Page extract:
=== Begin Enclosure ===

Hispanics in the United States Coast Guard can trace their tradition of service to the early 19th century, when they initially performed duties at light house stations as keepers and assistant keepers in its predecessor services (the United States Revenue Cutter Service and the United States Life-Saving Service). Hispanic is an ethnic term employed to categorize any citizen or resident of the United States, of any racial background, of any country, and of any religion, who has at least one ancestor from the people of Spain, or is of non-Hispanic origin, but has an ancestor from Mexico, Puerto Rico, Cuba, Central or South America, or some other Hispanic origin. The three largest Hispanic groups in the United States are the Mexican-Americans, Puerto Ricans, and Cubans.

=== End Enclosure ===

Tasks to perform:
**A)** Reproduce the part of the Coast Guard history passage between "Hispanics in the" and "Ricans, and Cubans.", inclusive, word for word.
**B)** Pick up the Coast Guard history passage after its final sentence and write what comes next.

Records:
=== Begin Enclosure ===

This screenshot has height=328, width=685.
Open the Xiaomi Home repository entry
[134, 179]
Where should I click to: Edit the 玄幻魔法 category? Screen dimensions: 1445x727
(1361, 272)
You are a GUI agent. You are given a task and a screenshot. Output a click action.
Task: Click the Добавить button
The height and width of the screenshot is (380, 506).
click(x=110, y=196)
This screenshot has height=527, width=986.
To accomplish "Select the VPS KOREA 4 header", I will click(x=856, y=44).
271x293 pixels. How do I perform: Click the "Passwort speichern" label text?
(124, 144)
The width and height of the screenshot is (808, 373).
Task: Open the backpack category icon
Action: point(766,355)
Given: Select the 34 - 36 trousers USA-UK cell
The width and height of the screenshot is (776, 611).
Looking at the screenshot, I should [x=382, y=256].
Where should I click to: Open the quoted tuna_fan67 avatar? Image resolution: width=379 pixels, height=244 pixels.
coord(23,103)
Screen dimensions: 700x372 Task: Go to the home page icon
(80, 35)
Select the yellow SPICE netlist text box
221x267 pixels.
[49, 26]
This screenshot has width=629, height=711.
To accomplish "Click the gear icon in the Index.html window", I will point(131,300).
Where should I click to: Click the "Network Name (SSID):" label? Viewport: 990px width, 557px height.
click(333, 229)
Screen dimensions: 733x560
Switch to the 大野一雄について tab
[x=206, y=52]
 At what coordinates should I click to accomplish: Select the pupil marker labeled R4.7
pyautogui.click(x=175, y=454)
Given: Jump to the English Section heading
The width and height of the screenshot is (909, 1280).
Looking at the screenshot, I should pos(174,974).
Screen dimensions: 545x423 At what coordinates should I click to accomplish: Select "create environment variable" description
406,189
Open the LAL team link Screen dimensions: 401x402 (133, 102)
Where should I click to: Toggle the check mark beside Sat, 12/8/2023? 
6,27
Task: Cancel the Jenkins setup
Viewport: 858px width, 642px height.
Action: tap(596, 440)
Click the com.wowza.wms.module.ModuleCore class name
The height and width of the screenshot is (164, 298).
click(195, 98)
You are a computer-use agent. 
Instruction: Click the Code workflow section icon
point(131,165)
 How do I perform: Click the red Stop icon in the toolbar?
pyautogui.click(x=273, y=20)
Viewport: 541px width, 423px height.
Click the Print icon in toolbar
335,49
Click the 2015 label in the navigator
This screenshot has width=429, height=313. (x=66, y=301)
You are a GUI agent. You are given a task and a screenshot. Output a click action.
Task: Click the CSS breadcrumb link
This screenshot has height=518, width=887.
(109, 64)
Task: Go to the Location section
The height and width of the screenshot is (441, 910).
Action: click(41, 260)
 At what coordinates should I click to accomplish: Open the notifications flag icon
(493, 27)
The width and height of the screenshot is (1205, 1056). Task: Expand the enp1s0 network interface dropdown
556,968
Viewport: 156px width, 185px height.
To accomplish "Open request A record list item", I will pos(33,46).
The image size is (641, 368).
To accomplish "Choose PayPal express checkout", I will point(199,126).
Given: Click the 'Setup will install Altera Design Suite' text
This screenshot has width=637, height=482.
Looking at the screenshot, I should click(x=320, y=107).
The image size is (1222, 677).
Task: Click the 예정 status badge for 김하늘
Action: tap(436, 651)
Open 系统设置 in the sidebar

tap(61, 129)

=== End Enclosure ===

Expected responses:
**A)**
Hispanics in the United States Coast Guard can trace their tradition of service to the early 19th century, when they initially performed duties at light house stations as keepers and assistant keepers in its predecessor services (the United States Revenue Cutter Service and the United States Life-Saving Service). Hispanic is an ethnic term employed to categorize any citizen or resident of the United States, of any racial background, of any country, and of any religion, who has at least one ancestor from the people of Spain, or is of non-Hispanic origin, but has an ancestor from Mexico, Puerto Rico, Cuba, Central or South America, or some other Hispanic origin. The three largest Hispanic groups in the United States are the Mexican-Americans, Puerto Ricans, and Cubans.

**B)**
According to the U.S. Census Bureau the estimated Hispanic population of the United States is over 50 million, or 16% of the U.S. population, and Hispanics are the nation's largest ethnic or racial minority. The 2010 U.S. Census estimate of over 50 million Hispanics in the U.S. does not include the 3.9 million residents of Puerto Rico, thereby making the people of Hispanic origin the nation's largest ethnic or race minority as of July 1, 2005.

Amongst the Hispanic pioneers in the Coast Guard were the Andreu family of Florida; Joseph Ximenez, the first Hispanic-American to command a Coast Guard vessel; and Detlef Frederick Argentine de Otte, the first Hispanic to graduate from Revenue Cutter Service School of Instruction. The Coast Guard can be transferred to the Department of the Navy by the president or Congress during time of war. During World War I, Hispanics served in the United States Revenue Cutter Service and U.S. Life-Saving Service; and during World War II, Hispanics served aboard ships guarding the shores of the United States and the Atlantic Ocean against enemy submarines. However some men, such as Jose R. Zaragoza, served on missions on lonely atolls. Hispanics have served in every major conflict, and continue to do so. Coast guard service is not limited to armed conflicts with other nations; the Coast Guard also plays a vital role in the apprehension of illegal immigrants and drug smugglers.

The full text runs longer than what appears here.